Your goal
Please format the material from the line with "Where should I" up to and including the line with "click(x=558, y=32)" as a Markdown table with the columns Row and Material line. Skip blank lines and leave out the pictures.

Material to process
* Begin *

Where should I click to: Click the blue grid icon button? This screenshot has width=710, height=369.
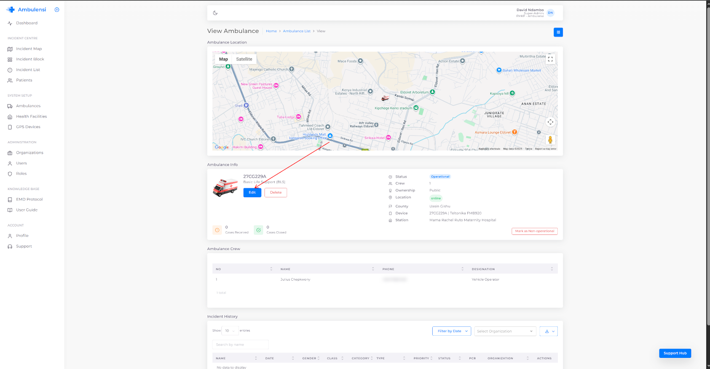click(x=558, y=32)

* End *
* Begin *

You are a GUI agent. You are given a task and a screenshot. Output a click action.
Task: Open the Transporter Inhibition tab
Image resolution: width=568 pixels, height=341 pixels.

* End *

Output of the exercise
| Row | Material line |
|---|---|
| 1 | Where should I click to: Click the blue grid icon button? This screenshot has width=710, height=369. |
| 2 | click(x=558, y=32) |